Budget depends on workflow. OpenSolar can be $0 for the core app if the team stays inside the platform. Aurora Solar starts at $159/user/month for Basic. HelioScope starts at $159/license/month for Basic. Solargraf starts at $2,799/year. Solo starts at $800/month for the annual Core platform, while Flex proposal production can be priced per project by volume. Add users, project limits, site models, API access, connectors, and services before comparing totals.
Is OpenSolar really free for installers?
OpenSolar’s core app remains free for solar professionals using the in-platform workflow. The paid change starts when teams use API Access or supported connectors that move data in and out of OpenSolar. If your workflow depends on a CRM integration, accounting connector, reporting pipeline, or custom data movement, confirm wallet setup, trial mechanics, and charges before assuming the total cost is zero.
Should I choose Aurora Solar or OpenSolar?
Choose OpenSolar when the budget is tight, the team is small, and the free core workflow is enough. Choose Aurora Solar when paid design control, support path, shade reports, battery modeling, proposal consistency, or larger team workflow justify the subscription.
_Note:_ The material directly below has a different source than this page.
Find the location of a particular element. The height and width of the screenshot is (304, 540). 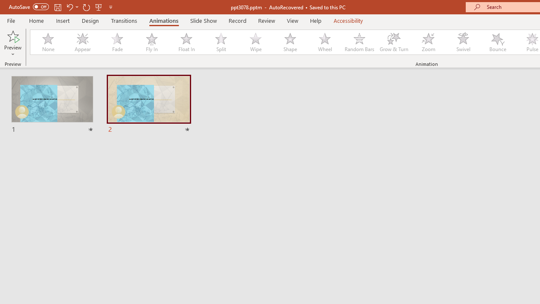

'Bounce' is located at coordinates (498, 42).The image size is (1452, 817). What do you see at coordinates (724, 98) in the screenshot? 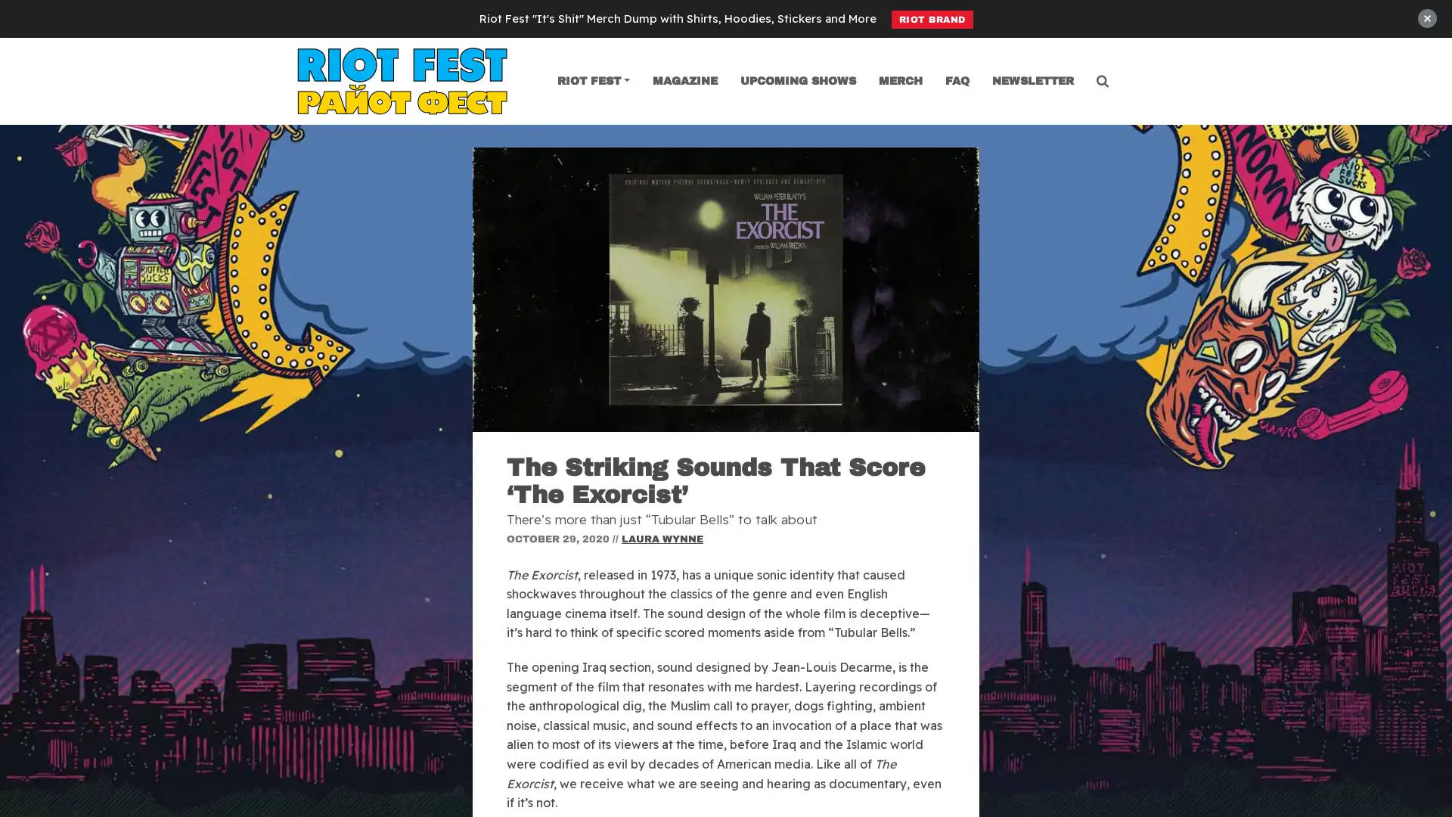
I see `SEARCH` at bounding box center [724, 98].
A common path is to start on OpenSolar and move to Aurora when design confidence or sales consistency becomes more valuable than the license savings.
When does HelioScope make more sense than residential solar software?
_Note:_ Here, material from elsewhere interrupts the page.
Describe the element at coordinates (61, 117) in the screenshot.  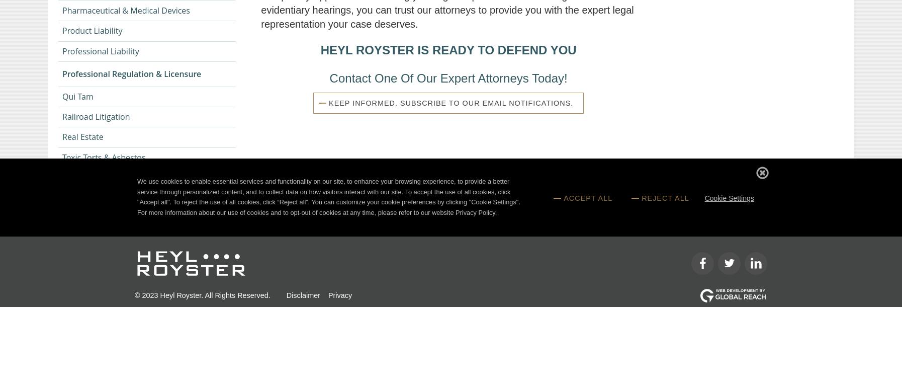
I see `'Railroad Litigation'` at that location.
HelioScope makes more sense when the work is commercial and industrial PV, larger rooftops, carports, ground mounts, project simulations, P90/P95/P99 values, PVsyst export, or Enterprise C&I design workflow. Residential sales teams may find it too specialized if they mainly need homeowner proposals, CRM workflow, or fast in-home sales support.
Are Solargraf and Solo direct replacements for Aurora Solar?
Not always. Solargraf can replace parts of design, proposal, permitting, financing, and CRM workflow for residential installers that like annual project/user pricing. Solo is mainly a proposal production and sales workflow platform for high-volume residential teams. Aurora Solar remains the stronger paid design and sales platform for many installers that prioritize modeling, shade reports, and battery design workflow.
What is the biggest mistake when buying solar software?
The biggest mistake is demoing a clean sample project instead of a real messy job. The demo should prove roof modeling, shade assumptions, proposal pricing, battery options, finance inputs, permit output, revisions, CRM handoff, project limits, and data export. If the vendor cannot show how your actual job moves from sale to install, the feature list does not matter.
Bottom Line
Aurora Solar is the best paid first demo for growing solar contractors that need design accuracy, sales proposals, shade reports, battery modeling, and a clear path beyond free tools. It is not the cheapest option, but it is the strongest overall fit when the contractor needs more confidence in the sold system and a more controlled design-sales workflow.
OpenSolar remains the best free core platform for small installers and budget-conscious teams. HelioScope is the C&I design and simulation pick. Solargraf is worth a demo when annual project/user pricing and proposal-to-permitting workflow match the company. Solo fits high-volume residential sales teams that need proposal production capacity through platform plans or Flex. The right choice is the one that fixes your current solar handoff, not the longest feature list.
Aurora Solar is the best paid first demo for growing solar installers that need strong design accuracy, proposals, shade reports, and a vendor path beyond free tools. OpenSolar remains the best free core platform, HelioScope is the C&I design and simulation pick, Solargraf is the annual proposal-to-permitting workflow pick, and Solo fits high-volume residential teams that want proposal production options.